:: What you should do ::
Your answer should consist only of the lines below from the one with "You are a computer-use agent. This" through the one with "Instruction: Click the", copied exactly.

:: Dataset ::
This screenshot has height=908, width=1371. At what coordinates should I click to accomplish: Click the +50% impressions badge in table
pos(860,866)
==
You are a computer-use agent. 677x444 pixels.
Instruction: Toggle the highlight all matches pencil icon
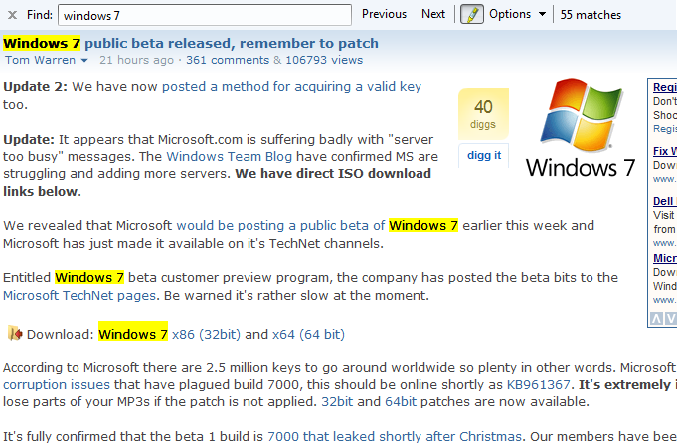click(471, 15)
==
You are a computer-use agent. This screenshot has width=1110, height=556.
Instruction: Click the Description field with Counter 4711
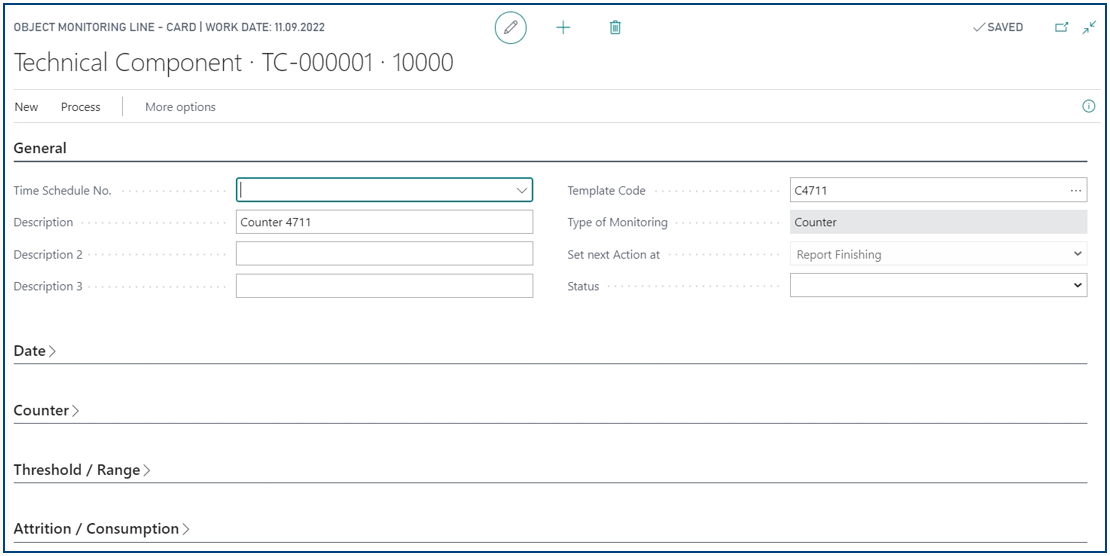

:: Expected answer ::
You are a computer-use agent. This screenshot has width=1110, height=556.
Instruction: Click the Description field with Counter 4711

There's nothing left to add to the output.